MASSACHUSETTS — The plaintiffs sued multiple defendants in the United States District Court, District of Massachusetts, alleging that the plaintiffs’ decedent, Wayne Oliver, was exposed to asbestos during the construction of two nuclear power plants. Defendant General Electric (GE) filed a motion for summary judgment on counts I,II,IX, and X in the plaintiffs’ Third Amended complaint; both parties agreed that the affected counts were governed by the substantive law of the Commonwealth of Massachusetts.
GE invoked the Massachusetts statute of repose for improvements to real property, and the court stated that although the GE turbine-generators at issue, including their insulation materials, were improvements to real property under the statute, “the more vexing is the question whether the statute of repose applies in the context of a contractor like GE’s asbestos-related work.” The court found the issue vexing because GE had control of the site at the time of Oliver’s alleged exposure, conducted regular on-site maintenance and inspections for at least two decades after the construction was complete, and continued to be present to perform refueling outages every 18 months.
The District Court held that GE was not entitled to the protection of the statute and denied the motion for summary judgment. The court also noted that the Massachusetts Supreme Judicial Court “has not considered the application of the statute of repose to asbestos claims” and that the matter “presents a state law issue without controlling precedent whose resolution may be determinative.”
GE moved the District Court to certify its appeal to the United States Courts of Appeals for the First Circuit; the plaintiffs opposed but in the event of an appeal being granted, requested that the appeal be certified to the Massachusetts Supreme Judicial Court.

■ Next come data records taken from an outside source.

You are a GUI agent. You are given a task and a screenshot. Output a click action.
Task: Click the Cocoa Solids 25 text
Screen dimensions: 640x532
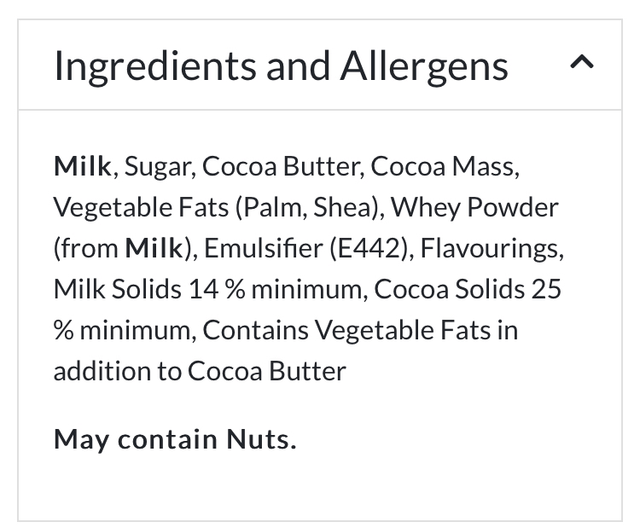(466, 289)
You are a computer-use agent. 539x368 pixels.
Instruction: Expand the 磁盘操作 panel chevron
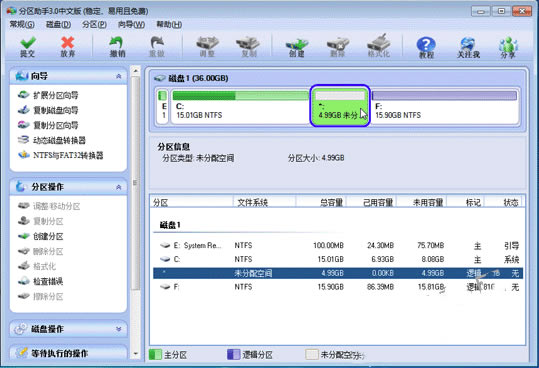tap(119, 329)
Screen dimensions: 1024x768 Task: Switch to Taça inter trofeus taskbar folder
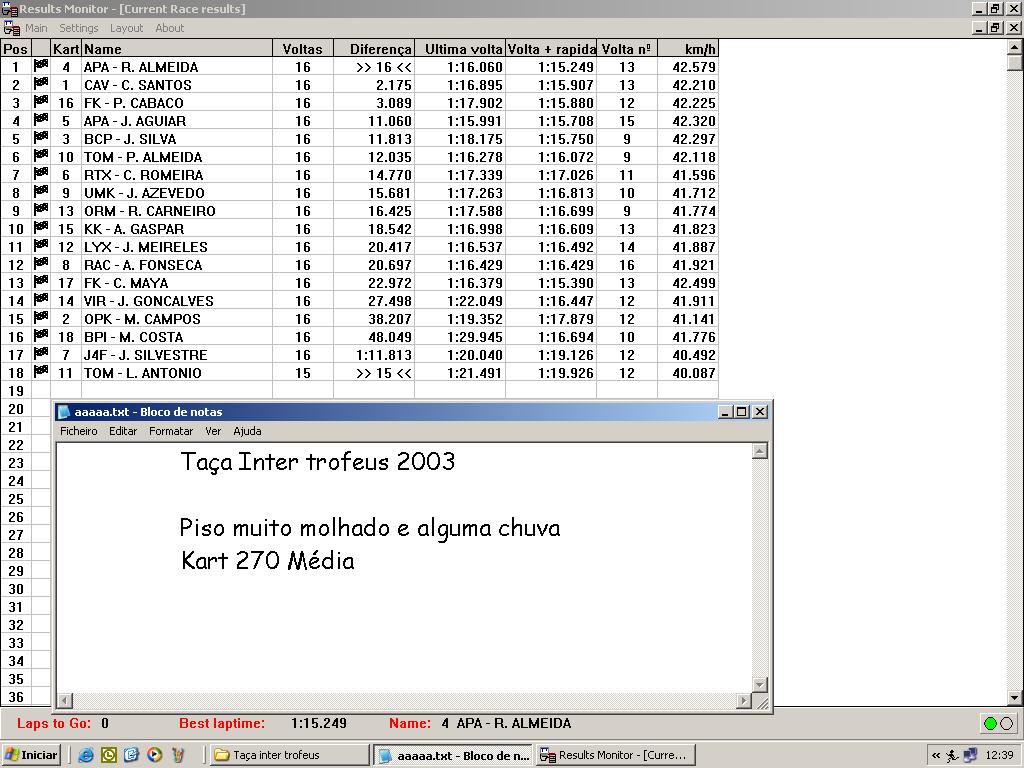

The District Court held that the case should be certified to the Massachusetts Supreme Judicial Court to determine the following: “whether or not the Massachusetts statute of repose can be applied to bar personal injury claims arising from diseases with extended latency periods, such as those associated with asbestos exposure, where the defendants had knowing control of the instrumentality of injury at the time of exposure.”